Motion pictures, 1950-1959 : Catalog of copyright entries
Let's be clear: this is not a beach read. 'Motion Pictures, 1950-1959: Catalog of Copyright Entries' is exactly what it says on the tin. Published by the U.S. Copyright Office, it's a massive, formal listing. There's no narrative, no characters, and definitely no dialogue. Instead, it presents row after row of data: film titles, production companies, claim dates, and registration numbers. It's the bureaucratic birth certificate for every American movie copyrighted in that decade.
Why You Should Read It
You don't 'read' this book cover-to-cover. You explore it. I keep my copy as a reference, and it's endlessly surprising. Flipping through it feels like archaeology. You see the official entry for 'Rebel Without a Cause' right next to films you've never heard of. It shows you the sheer volume of output—westerns, sci-fi serials, documentaries, industrial films. It reminds you that for every 'Some Like It Hot' that we remember, there were dozens of movies that came and went. This book preserves them all equally. It turns the 1950s from an era of a few iconic stars into a bustling factory of stories.
Final Verdict
This is a specialist's tool, but its appeal is wider than you'd think. It's perfect for film historians, researchers, or trivia buffs who need hard data.
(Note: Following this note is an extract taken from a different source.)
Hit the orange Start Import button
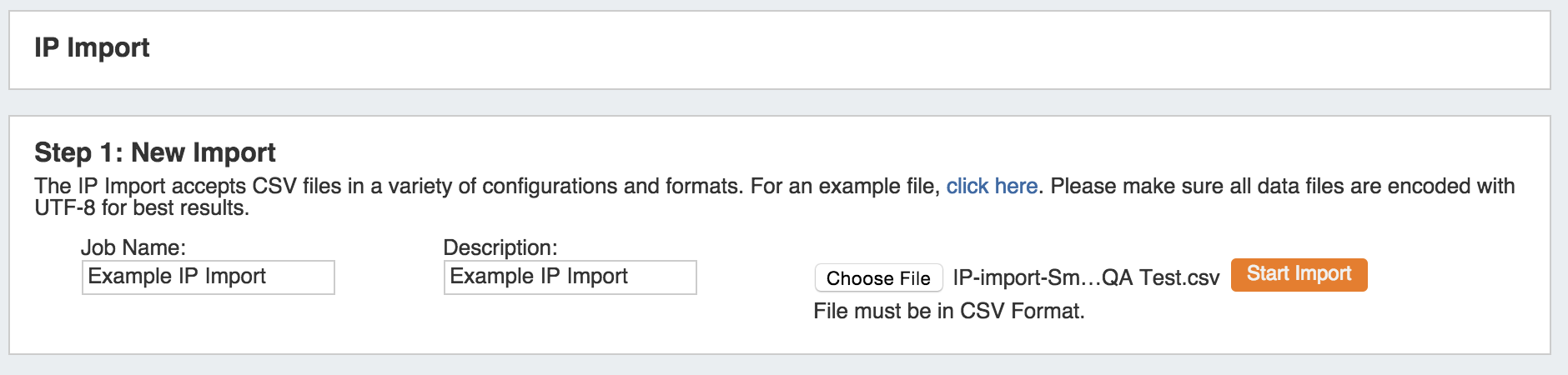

But I'd also recommend it to any true movie lover with a curious mind. If you enjoy falling down Wikipedia rabbit holes about old films, this is the physical, authoritative source for that itch. It's not for casual entertainment, but as a window into the machinery of film history, it's utterly unique and weirdly compelling.
This book is widely considered to be in the public domain. Thank you for supporting open literature.